**TASK BRIEF:**
All lines from the one bearing "Task: Click the" through the end of the data below must be printed exactly as they stand, with pictures removed.

**Stored data entries:**
=== Begin Enclosure ===
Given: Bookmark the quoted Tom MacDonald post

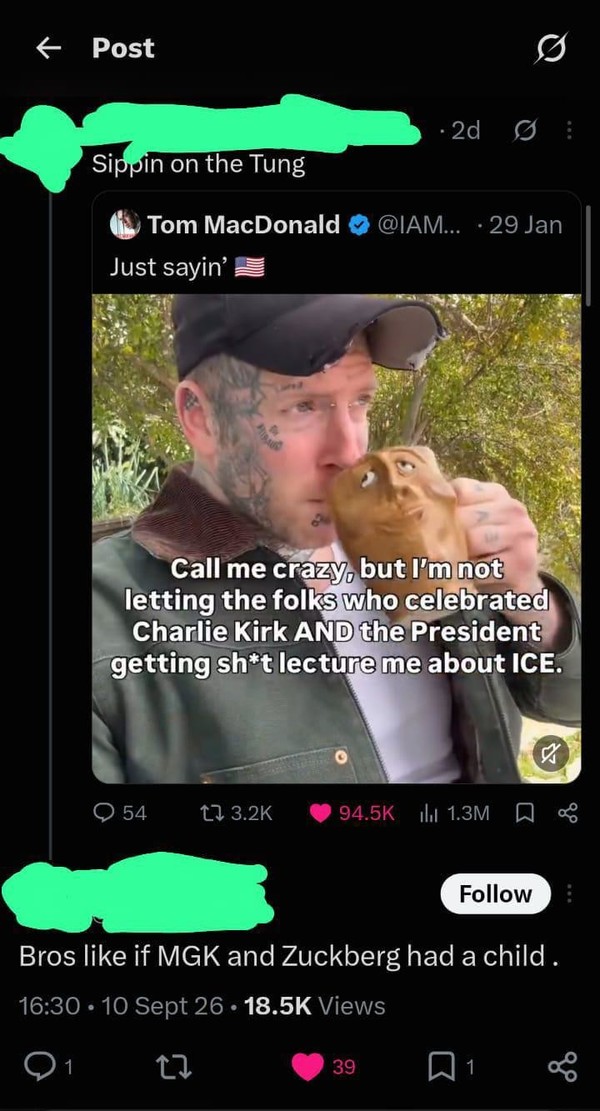Looking at the screenshot, I should 524,813.
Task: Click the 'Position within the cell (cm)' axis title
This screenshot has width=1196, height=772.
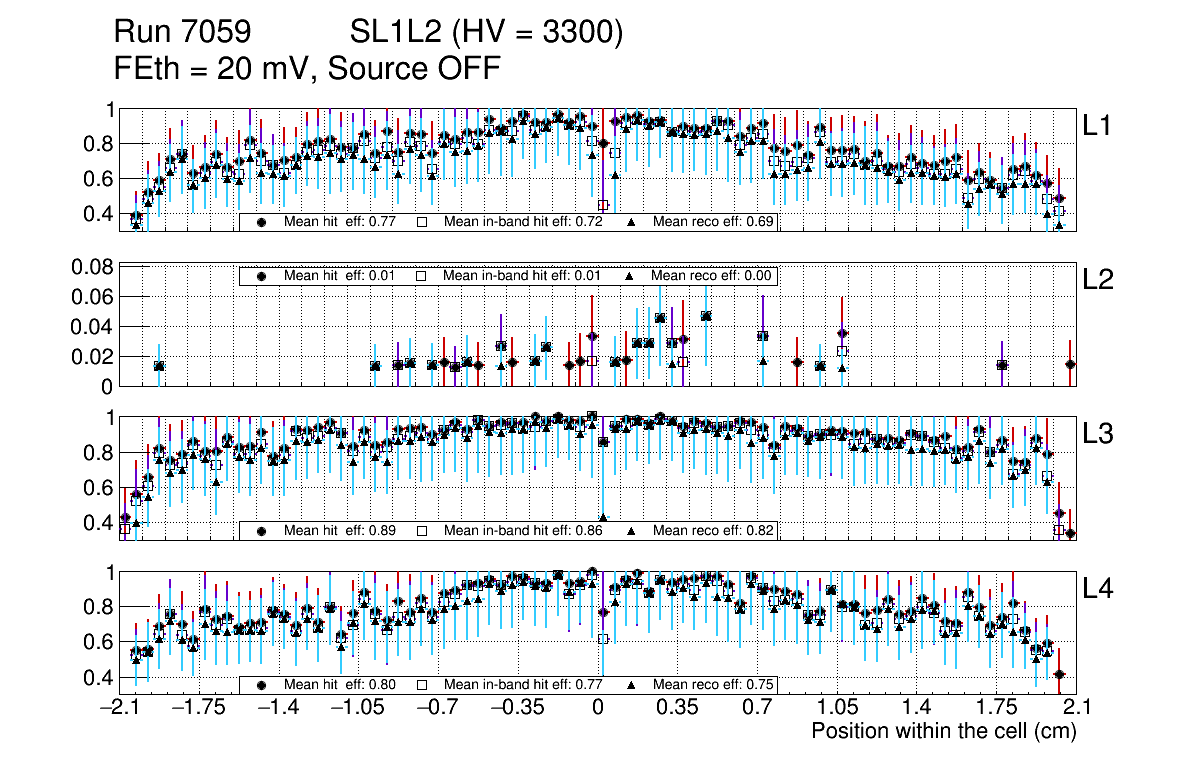Action: [943, 731]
=== End Enclosure ===
**COMPLETED EXERCISE:**
Task: Click the 'Position within the cell (cm)' axis title
This screenshot has width=1196, height=772.
Action: [943, 731]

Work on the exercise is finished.